▸ **Material shown**:
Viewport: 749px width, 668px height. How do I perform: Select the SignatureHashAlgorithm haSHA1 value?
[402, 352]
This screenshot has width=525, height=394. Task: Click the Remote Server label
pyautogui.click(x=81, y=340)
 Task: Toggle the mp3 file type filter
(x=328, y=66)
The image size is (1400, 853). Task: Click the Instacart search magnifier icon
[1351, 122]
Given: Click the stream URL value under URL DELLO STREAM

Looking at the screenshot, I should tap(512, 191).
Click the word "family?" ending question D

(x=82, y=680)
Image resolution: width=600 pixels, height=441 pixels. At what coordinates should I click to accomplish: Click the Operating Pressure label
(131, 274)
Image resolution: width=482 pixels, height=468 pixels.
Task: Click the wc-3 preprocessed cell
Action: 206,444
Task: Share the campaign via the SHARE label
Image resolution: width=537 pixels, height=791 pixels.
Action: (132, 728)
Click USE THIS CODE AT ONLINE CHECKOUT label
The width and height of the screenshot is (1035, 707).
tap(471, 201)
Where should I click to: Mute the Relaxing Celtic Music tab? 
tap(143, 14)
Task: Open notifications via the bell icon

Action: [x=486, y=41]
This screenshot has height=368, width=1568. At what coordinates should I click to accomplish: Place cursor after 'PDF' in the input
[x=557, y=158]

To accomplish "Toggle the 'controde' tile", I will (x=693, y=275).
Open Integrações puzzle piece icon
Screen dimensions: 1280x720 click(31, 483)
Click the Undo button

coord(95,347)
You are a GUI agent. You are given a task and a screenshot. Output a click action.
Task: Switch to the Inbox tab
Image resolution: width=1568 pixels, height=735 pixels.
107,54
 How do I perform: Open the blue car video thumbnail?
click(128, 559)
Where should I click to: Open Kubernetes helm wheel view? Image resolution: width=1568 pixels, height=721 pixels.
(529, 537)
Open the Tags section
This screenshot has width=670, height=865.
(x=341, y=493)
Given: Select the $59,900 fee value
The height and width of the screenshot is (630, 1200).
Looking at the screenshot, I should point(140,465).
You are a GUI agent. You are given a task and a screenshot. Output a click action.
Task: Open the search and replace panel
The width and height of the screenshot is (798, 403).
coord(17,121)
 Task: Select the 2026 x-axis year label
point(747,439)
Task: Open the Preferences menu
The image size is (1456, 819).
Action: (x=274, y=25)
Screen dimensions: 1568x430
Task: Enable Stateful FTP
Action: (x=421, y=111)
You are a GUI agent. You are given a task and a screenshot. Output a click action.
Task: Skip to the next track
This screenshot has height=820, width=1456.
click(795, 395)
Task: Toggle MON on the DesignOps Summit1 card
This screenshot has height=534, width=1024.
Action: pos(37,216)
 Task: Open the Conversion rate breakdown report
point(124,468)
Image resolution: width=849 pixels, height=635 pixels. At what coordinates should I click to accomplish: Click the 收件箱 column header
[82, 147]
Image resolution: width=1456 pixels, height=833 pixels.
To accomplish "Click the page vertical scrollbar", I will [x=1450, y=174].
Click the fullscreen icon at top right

▸ **Goal of the exercise**: Reproduce the items from the line containing "Where should I click to: Mute" through the last item, inclusive, swapping "search and replace panel" for "find and replace panel" and leaving everything else unchanged.

▸ **Written response**:
Where should I click to: Mute the Relaxing Celtic Music tab? 
tap(143, 14)
Task: Open notifications via the bell icon

Action: [x=486, y=41]
This screenshot has height=368, width=1568. At what coordinates should I click to accomplish: Place cursor after 'PDF' in the input
[x=557, y=158]

To accomplish "Toggle the 'controde' tile", I will (x=693, y=275).
Open Integrações puzzle piece icon
Screen dimensions: 1280x720 click(31, 483)
Click the Undo button

coord(95,347)
You are a GUI agent. You are given a task and a screenshot. Output a click action.
Task: Switch to the Inbox tab
Image resolution: width=1568 pixels, height=735 pixels.
107,54
 How do I perform: Open the blue car video thumbnail?
click(128, 559)
Where should I click to: Open Kubernetes helm wheel view? Image resolution: width=1568 pixels, height=721 pixels.
(529, 537)
Open the Tags section
This screenshot has width=670, height=865.
(x=341, y=493)
Given: Select the $59,900 fee value
The height and width of the screenshot is (630, 1200).
Looking at the screenshot, I should point(140,465).
You are a GUI agent. You are given a task and a screenshot. Output a click action.
Task: Open the find and replace panel
The width and height of the screenshot is (798, 403).
coord(17,121)
 Task: Select the 2026 x-axis year label
point(747,439)
Task: Open the Preferences menu
The image size is (1456, 819).
Action: (x=274, y=25)
Screen dimensions: 1568x430
Task: Enable Stateful FTP
Action: (x=421, y=111)
You are a GUI agent. You are given a task and a screenshot. Output a click action.
Task: Skip to the next track
This screenshot has height=820, width=1456.
click(795, 395)
Task: Toggle MON on the DesignOps Summit1 card
This screenshot has height=534, width=1024.
Action: pos(37,216)
 Task: Open the Conversion rate breakdown report
point(124,468)
Image resolution: width=849 pixels, height=635 pixels. At what coordinates should I click to accomplish: Click the 收件箱 column header
[82, 147]
Image resolution: width=1456 pixels, height=833 pixels.
To accomplish "Click the page vertical scrollbar", I will [x=1450, y=174].
Click the fullscreen icon at top right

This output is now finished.